§ Stated problem: Copy the lines from the one containing "Where should I click to: Click Width" through the one containing "Action: click(x=580, y=767)", including both of those lines.

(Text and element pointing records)
········
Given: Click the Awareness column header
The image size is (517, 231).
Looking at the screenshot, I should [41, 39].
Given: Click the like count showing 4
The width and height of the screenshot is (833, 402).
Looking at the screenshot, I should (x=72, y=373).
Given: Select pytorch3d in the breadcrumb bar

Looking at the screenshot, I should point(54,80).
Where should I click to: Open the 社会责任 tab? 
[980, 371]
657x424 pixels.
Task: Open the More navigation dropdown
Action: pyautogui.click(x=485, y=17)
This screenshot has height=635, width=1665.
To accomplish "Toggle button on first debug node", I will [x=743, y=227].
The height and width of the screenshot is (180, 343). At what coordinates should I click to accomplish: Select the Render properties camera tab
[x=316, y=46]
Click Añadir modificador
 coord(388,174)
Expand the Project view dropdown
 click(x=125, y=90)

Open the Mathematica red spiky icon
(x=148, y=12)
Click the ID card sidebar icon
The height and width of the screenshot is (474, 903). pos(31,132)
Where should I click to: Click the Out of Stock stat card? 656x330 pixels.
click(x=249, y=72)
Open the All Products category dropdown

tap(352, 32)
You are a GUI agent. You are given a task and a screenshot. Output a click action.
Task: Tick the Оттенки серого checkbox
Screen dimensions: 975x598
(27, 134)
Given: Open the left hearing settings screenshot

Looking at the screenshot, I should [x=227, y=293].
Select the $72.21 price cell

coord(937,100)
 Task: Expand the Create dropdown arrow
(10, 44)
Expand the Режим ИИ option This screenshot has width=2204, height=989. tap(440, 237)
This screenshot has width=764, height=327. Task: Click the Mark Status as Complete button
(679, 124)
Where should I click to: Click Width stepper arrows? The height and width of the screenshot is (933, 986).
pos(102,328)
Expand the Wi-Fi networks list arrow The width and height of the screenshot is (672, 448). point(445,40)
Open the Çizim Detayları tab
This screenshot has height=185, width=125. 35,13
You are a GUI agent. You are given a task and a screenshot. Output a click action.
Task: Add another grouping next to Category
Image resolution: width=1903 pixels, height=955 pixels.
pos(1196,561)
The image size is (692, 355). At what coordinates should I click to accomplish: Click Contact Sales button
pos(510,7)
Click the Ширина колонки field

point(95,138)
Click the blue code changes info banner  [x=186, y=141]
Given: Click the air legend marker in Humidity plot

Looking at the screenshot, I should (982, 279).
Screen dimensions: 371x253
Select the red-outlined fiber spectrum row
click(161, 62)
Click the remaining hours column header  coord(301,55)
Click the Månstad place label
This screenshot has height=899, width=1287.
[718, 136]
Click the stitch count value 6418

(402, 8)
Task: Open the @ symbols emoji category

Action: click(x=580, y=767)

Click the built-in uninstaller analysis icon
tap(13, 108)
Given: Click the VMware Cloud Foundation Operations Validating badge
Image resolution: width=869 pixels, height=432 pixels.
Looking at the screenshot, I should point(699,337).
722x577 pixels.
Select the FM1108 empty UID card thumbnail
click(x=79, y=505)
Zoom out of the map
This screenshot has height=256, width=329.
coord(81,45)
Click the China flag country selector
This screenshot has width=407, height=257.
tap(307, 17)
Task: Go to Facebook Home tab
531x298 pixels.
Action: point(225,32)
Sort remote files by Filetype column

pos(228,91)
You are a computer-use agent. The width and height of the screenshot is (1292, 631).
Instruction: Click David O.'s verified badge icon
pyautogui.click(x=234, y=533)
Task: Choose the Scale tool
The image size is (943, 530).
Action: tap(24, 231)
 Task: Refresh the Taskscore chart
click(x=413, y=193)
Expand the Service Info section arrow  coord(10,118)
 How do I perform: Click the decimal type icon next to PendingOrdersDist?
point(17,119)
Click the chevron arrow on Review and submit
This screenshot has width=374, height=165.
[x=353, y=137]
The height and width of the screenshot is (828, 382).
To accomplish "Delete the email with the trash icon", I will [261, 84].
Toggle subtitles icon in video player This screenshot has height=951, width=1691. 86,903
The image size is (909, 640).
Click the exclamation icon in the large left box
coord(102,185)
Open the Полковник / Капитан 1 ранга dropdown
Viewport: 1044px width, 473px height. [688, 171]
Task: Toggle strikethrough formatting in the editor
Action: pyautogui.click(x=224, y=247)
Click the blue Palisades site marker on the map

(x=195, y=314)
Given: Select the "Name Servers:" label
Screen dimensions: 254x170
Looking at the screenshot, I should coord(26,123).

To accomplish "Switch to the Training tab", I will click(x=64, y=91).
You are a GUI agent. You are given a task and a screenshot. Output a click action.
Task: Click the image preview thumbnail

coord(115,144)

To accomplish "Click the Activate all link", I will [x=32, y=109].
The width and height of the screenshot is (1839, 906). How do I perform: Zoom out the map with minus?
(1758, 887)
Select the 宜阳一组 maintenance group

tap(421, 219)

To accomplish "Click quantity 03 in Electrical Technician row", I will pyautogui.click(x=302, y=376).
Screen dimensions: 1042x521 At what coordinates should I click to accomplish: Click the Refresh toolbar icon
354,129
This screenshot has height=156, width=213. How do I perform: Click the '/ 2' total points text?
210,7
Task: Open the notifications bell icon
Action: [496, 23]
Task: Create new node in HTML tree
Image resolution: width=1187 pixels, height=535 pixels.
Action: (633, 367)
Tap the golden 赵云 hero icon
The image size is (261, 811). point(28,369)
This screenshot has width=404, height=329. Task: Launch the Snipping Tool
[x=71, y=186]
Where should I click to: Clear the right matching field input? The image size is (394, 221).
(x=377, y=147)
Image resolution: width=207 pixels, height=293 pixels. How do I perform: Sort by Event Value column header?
········
§ Answer to this task:
Where should I click to: Click Width stepper arrows? The height and width of the screenshot is (933, 986).
pos(102,328)
Expand the Wi-Fi networks list arrow The width and height of the screenshot is (672, 448). point(445,40)
Open the Çizim Detayları tab
This screenshot has height=185, width=125. 35,13
You are a GUI agent. You are given a task and a screenshot. Output a click action.
Task: Add another grouping next to Category
Image resolution: width=1903 pixels, height=955 pixels.
pos(1196,561)
The image size is (692, 355). At what coordinates should I click to accomplish: Click Contact Sales button
pos(510,7)
Click the Ширина колонки field

point(95,138)
Click the blue code changes info banner  [x=186, y=141]
Given: Click the air legend marker in Humidity plot

Looking at the screenshot, I should (982, 279).
Screen dimensions: 371x253
Select the red-outlined fiber spectrum row
click(161, 62)
Click the remaining hours column header  coord(301,55)
Click the Månstad place label
This screenshot has height=899, width=1287.
[718, 136]
Click the stitch count value 6418

(402, 8)
Task: Open the @ symbols emoji category

Action: click(x=580, y=767)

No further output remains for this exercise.